A two-part crossover between The Mask and Ace Ventura: Pet Detective – another animated series based on a Jim Carrey film – aired on August 30, 1997. The crossover begins with The Mask episode "The Aceman Cometh", and concludes with the Ace Ventura episode "Have Mask, Will Travel". At the time of the original airing, Ace Ventura: Pet Detective was running in the adjoining time slot immediately following The Mask in CBS's Saturday morning lineup. During the crossover, Stanley/The Mask and Ace retain their respective animation styles while appearing within the other's show. The crossover also serves as the series finale of The Mask and the second-season finale of Ace Ventura. In "Have Mask, Will Travel", Stanley catches up to Ace in Miami just as he is recruited to solve a case on a space station, leading Stanley to become The Mask and join the investigation.

==Syndication==
New Line Television sold the syndication rights of the series to Bohbot Entertainment in 1996, who aired it as part of their newly-created weekday broadcast of Amazin' Adventures. The second season premiered this way, although the show continued to air on CBS (airing seasons one and three).
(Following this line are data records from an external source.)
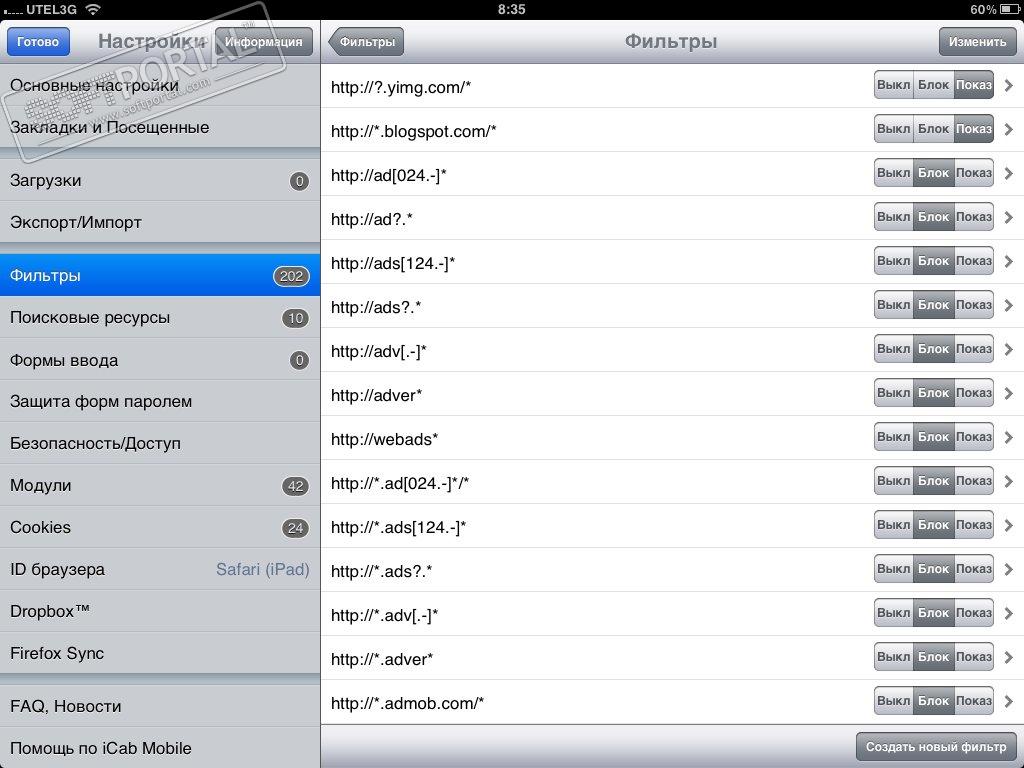This screenshot has height=768, width=1024.
Task: Tap the Cookies count badge 24
Action: tap(295, 528)
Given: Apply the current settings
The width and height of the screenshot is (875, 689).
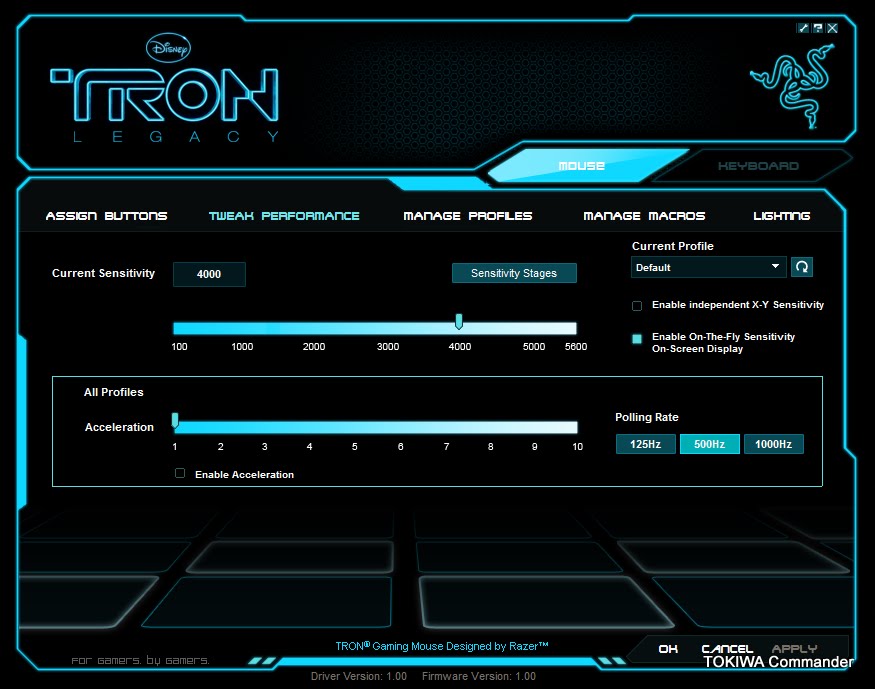Looking at the screenshot, I should point(793,648).
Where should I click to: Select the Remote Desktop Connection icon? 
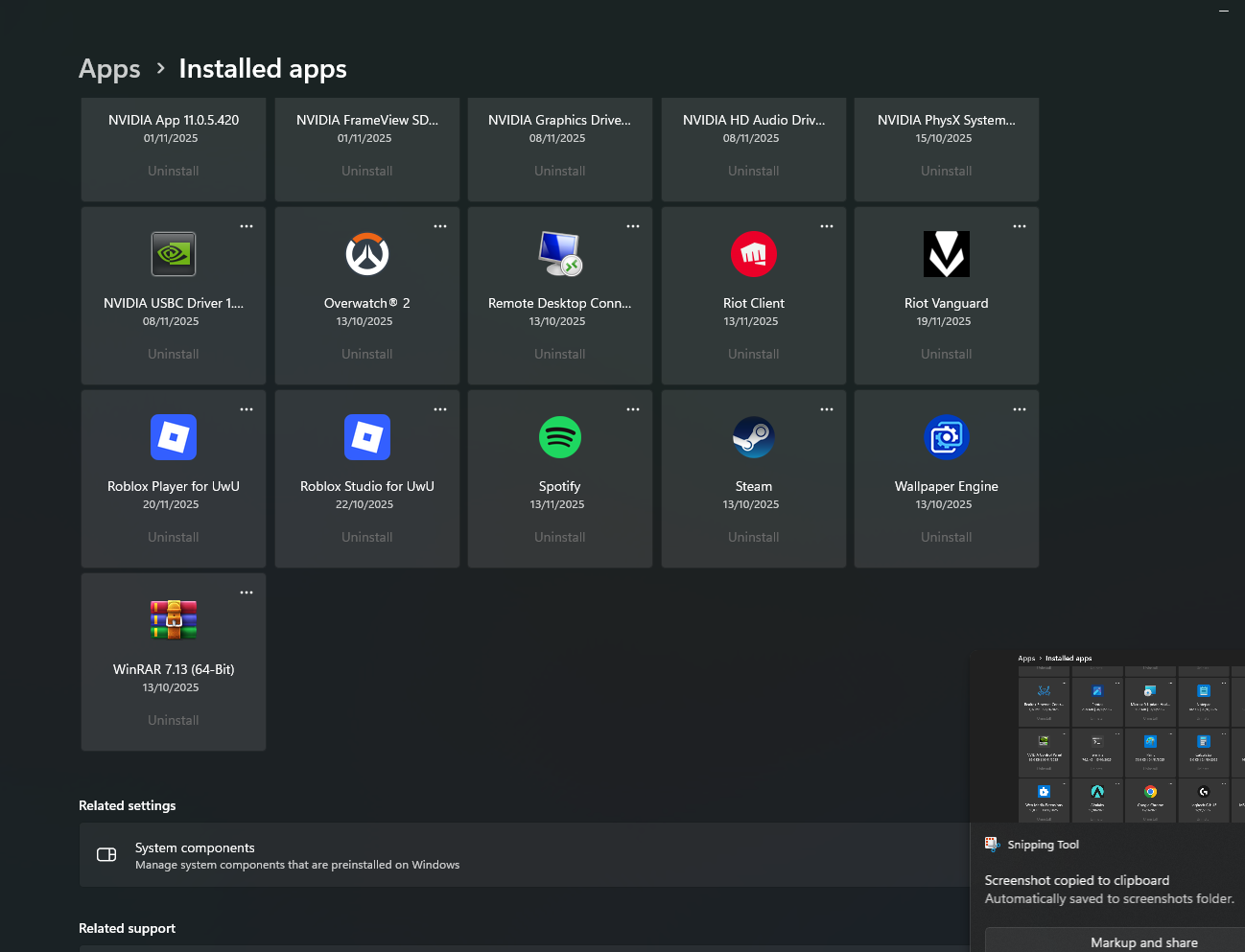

It later aired on the Fox Family Channel from 1999 to 2000 (with "Flight as a Feather" removed due to risqué content). The show has rerun sporadically on Cartoon Network and Boomerang channels in other countries , with some markets skipping over the season two episode "Flight as a Feather," again, due to risqué content. Starting in 2024, reruns aired on MeTV Toons, with "Flight as a Feather" airing uncut and uncensored.

==Home media==
===VHS===
Eight VHS volumes of the series were gradually released by Turner Home Entertainment/New Line Home Video from 1995 to 1996, all of which are now out of print.

| Title | Episodes featured |
|---|---|
| The Mask is Always Greener on the Other Side | Pilot: "The Mask is Always Greener on the Other Side" Parts 1 and 2 abridged into one episode |
| Baby's Wild Ride | "Baby's Wild Ride" and "The Terrible Twos" |
| S-s-somebody Stop Me! | "Sister Mask" and "Shadow of a Skillit" |
| Milo Mask | "How Much Is That Dog in the Tin Can?" and "Martian Mask" |
| Shrink Rap (Released in the UK only) | "Shrink Rap" |
| Mayor Mask (Released only in Australia and Russia) | "Mayor Mask" and "Double Reverse" |
| Split Personality (Released only in Australia and Russia) | "Shrink Rap" and "Split Personality" |
| Santa Mask (Released only in Europe, Brazil, and South Korea) | "Santa Mask" with 15 minutes of extra footage |

===DVD===
Upon the initial DVD release of Son of the Mask, Wal-Mart stores sold an exclusive 2-pack of the movie with the two-part pilot episode of the animated series. On April 10, 2018, Warner Bros. released the first season on DVD. As of this writing, the second and third seasons have not been released on DVD or Blu-ray. Despite this, iTunes, Amazon Video, YouTube, Google Play, and Tubi (though as of May 2026, Tubi no longer has The Mask: The Animated Series uploaded) have every episode available (including the infamous "Flight as a Feather" episode, with no edits for content) for streaming or digital download.

==Merchandise==
Taco Bell distributed toys based on the cartoon for a short time in 1997. In South Africa, the Spur franchise used to give out Mask toys with kiddies' burgers.